1-X-2010

La deuda de ZP nos devora

Sindicatos y Gobierno son expertos en falsificar la realidad. Los primeros no se avergonzaron de repetir ayer que su fracasada huelga había sido todo un éxito; se siguen proclamando represantes indiscutibles de la "clase trabajadora" y, por tanto, piensan continuar sometiendo a nuestro mercado laboral a unas rigideces tales que en apenas tres años nos han llevado a alcanzar la delirante cifra de casi cinco millones de parados. El segundo ha estado toda una legislatura mitiendo abiertamente sobre los presupuestos, inflando la cifra de ingresos e infravalorando la de gastos, lo que nos ha conducido a acumular año tras año uno de los mayores déficits públicos del mundo.

Tal ha sido el desastre del Ejecutivo de Zapatero que si en 2007 podíamos vanagloriarnos de gozar de una solvencia mayor incluso que la de Alemania, hoy padecemos una humillación tras otra por parte de las agencias de calificación. Si Standard & Poor’s y Fitch ya nos habían rebajado hace meses nuestro rating crediticio, ayer fue Moody’s, la agencia que más se resistía hasta la fecha a reducirlo, quien ya no tuvo más remedio que admitir lo que para todos los operadores de mercado era un clamor: que nuestro país se acerca peligrosamente a un muy delicado escenario en el que le será crecientemente complicado hacer frente a sus obligaciones.

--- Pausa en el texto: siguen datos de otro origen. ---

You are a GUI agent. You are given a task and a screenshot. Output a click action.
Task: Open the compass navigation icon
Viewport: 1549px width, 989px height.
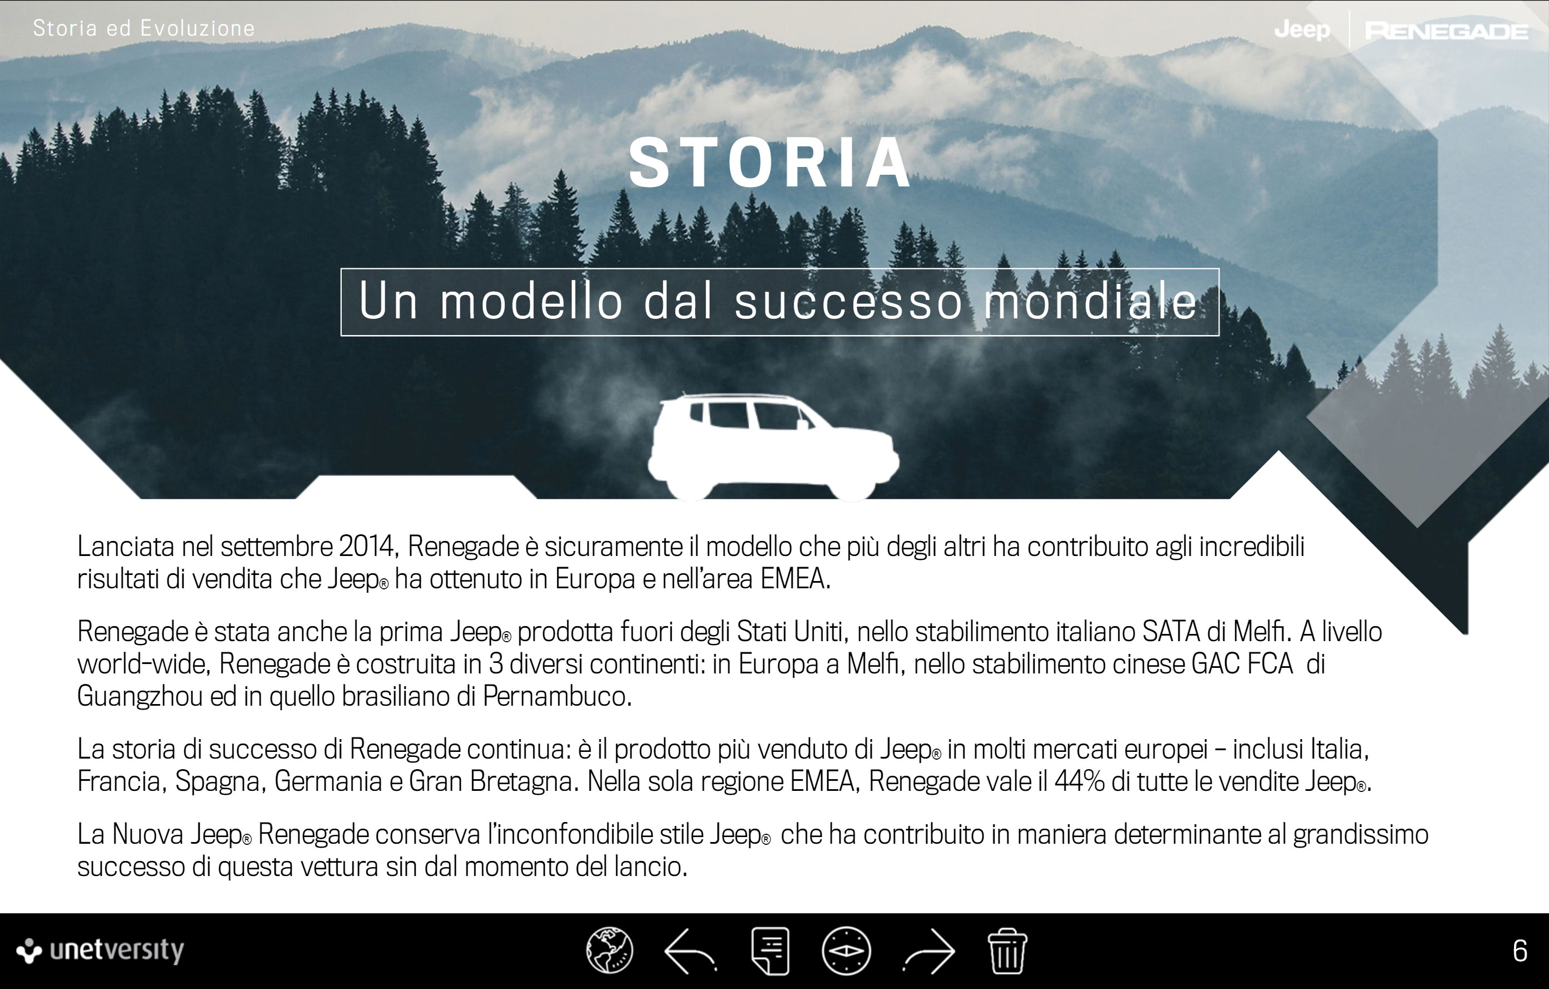846,950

Es cierto que la rebaja por parte de Moody’s no ha sido sustancial y que, para sus estándares, el Reino de España todavía sigue siendo muy solvente. Pero no olvidemos que las agencias de calificación son un oligopolio privado –no están abiertas a la competencia– que fracasó estrepitosamente a la hora de anticipar el riesgo real de impago de la deuda privada en 2007 y 2008. La situación no tiene por qué ser distinta para el caso de la pública.

De hecho, más importante que la degradación de Moody’s es que nuestro diferencial con el bono alemán ya vuelva a situarse a los peligrosos niveles de mayo pasado, cuando fuimos intervenidos de facto por Bruselas, y, sobre todo, que exhibamos un cada vez más estrecho margen para repagar el explosivo endeudamiento público.

Al fin y al cabo, los intereses y los vencimientos de deuda de 2011 coparán un quinto de todo el gasto presupuestario, sin que nuestro endeudamiento se reduzca (pues lo que gasta el Gobierno sigue siendo muy superior a lo que ingresa). Cuando en el futuro debamos reducir el gasto –y tendremos que hacerlo habida cuenta de nuestro enorme déficit– dispondremos de menores partidas que recortar. Ese 20% de gasto financiero es ya una partida intocable, una merma permanente en nuestra riqueza hasta que no volvamos a generar superávits. En otras palabras, la deuda y sus intereses –esto es, los despilfarros pasados de Zapatero– van devorando nuestros presupuestos y pueden terminar por engullírselos por completo.

Con su suicida política manirrota, la izquierda gobernante, tan social y socialista ella, nos está abocando a una situación en la que sólo tendremos dos opciones reales: o suspendemos pagos como país o reducimos drásticamente el resto de gasto no financiero (a saber, educación, sanidad, pensiones, subsidios de desempleo, salarios de los funcionarios...). Incrementar los impuestos no es una opción factible para generar un superávit que nos permita amortizar deuda, por el simple motivo de que nuestro déficit sigue siendo equivalente a toda la recaudación anual de IRPF e IVA juntos.

Cada día que pasa nuestra situación se vuelve más delicada. Los planes E y el resto de absurdos gastos de Zapatero se están convirtiendo en una losa tercermundista para nuestra economía y para nuestro futuro. Puede que, como pronostican los más optimistas del lugar, ZP se vaya en 2012 y el PSOE no vuelva a gobernar en 30 años. Pero desde luego su ruinosa herencia perdurará durante muchas décadas. De aquí a las generales todavía pueden empeorar mucho las cosas; es más, pueden empeorar hasta un punto de no retorno.